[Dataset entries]
·····
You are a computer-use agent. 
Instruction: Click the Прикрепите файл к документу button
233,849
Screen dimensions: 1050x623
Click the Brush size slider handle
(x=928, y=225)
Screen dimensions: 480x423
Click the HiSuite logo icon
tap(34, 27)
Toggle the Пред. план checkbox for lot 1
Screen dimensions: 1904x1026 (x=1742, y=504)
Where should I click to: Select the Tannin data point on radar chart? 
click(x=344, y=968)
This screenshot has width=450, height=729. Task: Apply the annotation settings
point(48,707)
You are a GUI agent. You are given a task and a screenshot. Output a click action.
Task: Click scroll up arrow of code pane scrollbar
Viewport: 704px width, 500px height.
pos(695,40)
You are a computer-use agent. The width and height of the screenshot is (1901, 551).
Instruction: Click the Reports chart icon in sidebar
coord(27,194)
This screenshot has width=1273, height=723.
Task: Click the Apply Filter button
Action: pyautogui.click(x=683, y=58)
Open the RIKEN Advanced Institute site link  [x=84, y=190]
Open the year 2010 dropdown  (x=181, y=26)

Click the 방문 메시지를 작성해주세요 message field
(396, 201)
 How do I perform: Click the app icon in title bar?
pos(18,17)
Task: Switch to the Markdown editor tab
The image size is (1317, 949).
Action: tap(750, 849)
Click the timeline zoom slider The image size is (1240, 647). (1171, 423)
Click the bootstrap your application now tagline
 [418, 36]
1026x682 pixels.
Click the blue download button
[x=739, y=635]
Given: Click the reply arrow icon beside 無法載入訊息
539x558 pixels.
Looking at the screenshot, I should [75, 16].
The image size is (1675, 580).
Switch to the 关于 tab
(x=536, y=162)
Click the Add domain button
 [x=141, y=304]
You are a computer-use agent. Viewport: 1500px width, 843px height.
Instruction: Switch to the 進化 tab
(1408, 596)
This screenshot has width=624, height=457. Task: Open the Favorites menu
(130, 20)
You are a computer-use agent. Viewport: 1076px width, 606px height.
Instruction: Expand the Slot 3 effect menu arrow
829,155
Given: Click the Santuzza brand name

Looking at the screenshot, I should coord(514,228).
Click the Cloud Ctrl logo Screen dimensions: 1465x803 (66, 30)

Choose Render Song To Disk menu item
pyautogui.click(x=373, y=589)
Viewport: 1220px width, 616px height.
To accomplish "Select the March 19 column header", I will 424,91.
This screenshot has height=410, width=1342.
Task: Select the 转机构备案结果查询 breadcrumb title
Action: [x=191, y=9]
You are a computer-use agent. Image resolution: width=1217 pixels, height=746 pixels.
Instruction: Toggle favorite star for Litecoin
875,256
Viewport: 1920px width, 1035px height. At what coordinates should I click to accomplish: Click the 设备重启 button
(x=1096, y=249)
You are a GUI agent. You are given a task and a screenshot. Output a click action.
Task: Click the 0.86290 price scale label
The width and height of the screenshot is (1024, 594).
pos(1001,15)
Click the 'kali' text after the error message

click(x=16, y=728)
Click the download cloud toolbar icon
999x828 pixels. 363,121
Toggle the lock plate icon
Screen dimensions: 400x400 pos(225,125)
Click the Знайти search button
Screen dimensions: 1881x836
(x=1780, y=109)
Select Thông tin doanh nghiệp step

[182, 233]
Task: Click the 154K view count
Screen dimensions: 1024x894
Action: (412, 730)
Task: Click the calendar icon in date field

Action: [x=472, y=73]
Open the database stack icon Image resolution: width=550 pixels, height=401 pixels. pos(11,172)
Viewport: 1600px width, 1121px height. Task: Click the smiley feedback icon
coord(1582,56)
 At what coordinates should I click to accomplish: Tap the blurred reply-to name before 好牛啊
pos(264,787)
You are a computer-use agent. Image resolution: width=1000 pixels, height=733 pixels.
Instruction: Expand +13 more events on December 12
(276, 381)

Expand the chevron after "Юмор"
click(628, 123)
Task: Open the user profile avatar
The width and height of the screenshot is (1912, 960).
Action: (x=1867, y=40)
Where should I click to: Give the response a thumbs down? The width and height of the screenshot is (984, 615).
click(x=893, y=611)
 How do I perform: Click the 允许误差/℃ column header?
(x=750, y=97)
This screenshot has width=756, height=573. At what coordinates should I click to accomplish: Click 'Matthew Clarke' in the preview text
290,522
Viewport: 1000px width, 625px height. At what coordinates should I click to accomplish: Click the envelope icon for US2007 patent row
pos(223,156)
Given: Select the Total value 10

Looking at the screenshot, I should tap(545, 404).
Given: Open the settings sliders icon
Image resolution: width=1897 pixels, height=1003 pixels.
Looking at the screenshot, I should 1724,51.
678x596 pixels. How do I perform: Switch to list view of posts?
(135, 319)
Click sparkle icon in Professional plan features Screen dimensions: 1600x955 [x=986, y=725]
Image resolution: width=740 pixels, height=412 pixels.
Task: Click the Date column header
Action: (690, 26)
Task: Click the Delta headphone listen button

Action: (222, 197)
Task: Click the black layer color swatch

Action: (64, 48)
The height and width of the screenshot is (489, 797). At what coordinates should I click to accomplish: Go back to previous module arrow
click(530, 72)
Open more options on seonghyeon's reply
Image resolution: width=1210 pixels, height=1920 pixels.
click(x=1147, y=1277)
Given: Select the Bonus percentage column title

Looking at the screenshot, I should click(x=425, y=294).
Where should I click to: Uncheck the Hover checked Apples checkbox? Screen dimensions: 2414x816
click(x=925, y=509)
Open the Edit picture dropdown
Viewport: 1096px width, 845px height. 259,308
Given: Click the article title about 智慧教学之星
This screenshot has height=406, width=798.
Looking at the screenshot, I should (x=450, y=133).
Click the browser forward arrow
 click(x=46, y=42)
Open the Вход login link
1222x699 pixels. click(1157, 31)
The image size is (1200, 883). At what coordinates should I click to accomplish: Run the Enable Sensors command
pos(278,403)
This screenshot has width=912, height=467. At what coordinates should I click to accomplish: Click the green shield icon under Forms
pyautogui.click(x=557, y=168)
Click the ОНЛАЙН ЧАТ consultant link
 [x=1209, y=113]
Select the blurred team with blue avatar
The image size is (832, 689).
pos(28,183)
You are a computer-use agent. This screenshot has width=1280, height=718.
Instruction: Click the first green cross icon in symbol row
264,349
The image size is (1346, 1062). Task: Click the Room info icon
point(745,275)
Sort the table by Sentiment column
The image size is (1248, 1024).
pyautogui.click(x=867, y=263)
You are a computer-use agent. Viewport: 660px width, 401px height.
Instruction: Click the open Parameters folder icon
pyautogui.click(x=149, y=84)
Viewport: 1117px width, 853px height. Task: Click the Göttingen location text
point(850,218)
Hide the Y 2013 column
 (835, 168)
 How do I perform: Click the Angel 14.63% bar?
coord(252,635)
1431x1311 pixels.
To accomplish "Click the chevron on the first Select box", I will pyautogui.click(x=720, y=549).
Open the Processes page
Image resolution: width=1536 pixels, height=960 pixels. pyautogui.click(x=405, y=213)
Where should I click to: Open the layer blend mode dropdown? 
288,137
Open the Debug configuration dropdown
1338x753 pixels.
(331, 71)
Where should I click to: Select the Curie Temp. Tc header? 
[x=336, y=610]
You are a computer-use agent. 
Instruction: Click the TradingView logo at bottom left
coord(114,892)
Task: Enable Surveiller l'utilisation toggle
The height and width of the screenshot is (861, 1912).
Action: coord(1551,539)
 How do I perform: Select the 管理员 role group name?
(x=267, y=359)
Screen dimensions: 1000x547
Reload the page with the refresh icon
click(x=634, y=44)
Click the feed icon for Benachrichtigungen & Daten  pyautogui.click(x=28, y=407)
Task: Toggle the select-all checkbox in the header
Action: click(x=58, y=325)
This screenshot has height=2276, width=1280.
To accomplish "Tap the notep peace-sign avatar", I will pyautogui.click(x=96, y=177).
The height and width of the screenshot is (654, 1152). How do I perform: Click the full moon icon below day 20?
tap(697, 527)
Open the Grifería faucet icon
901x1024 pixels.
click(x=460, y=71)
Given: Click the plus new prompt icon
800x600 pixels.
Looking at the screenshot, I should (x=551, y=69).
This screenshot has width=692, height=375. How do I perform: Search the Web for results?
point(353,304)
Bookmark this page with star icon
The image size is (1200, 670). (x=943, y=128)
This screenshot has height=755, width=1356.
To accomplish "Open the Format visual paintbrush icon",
·····
**Exercise**
Return only the part of the records above that opens with the line containing "1431x1311 pixels." and closes with the line containing "This screenshot has height=2276, width=1280.", ends included.

**Written answer**
1431x1311 pixels.
To accomplish "Click the chevron on the first Select box", I will pyautogui.click(x=720, y=549).
Open the Processes page
Image resolution: width=1536 pixels, height=960 pixels. pyautogui.click(x=405, y=213)
Where should I click to: Open the layer blend mode dropdown? 
288,137
Open the Debug configuration dropdown
1338x753 pixels.
(331, 71)
Where should I click to: Select the Curie Temp. Tc header? 
[x=336, y=610]
You are a computer-use agent. 
Instruction: Click the TradingView logo at bottom left
coord(114,892)
Task: Enable Surveiller l'utilisation toggle
The height and width of the screenshot is (861, 1912).
Action: coord(1551,539)
 How do I perform: Select the 管理员 role group name?
(x=267, y=359)
Screen dimensions: 1000x547
Reload the page with the refresh icon
click(x=634, y=44)
Click the feed icon for Benachrichtigungen & Daten  pyautogui.click(x=28, y=407)
Task: Toggle the select-all checkbox in the header
Action: click(x=58, y=325)
This screenshot has height=2276, width=1280.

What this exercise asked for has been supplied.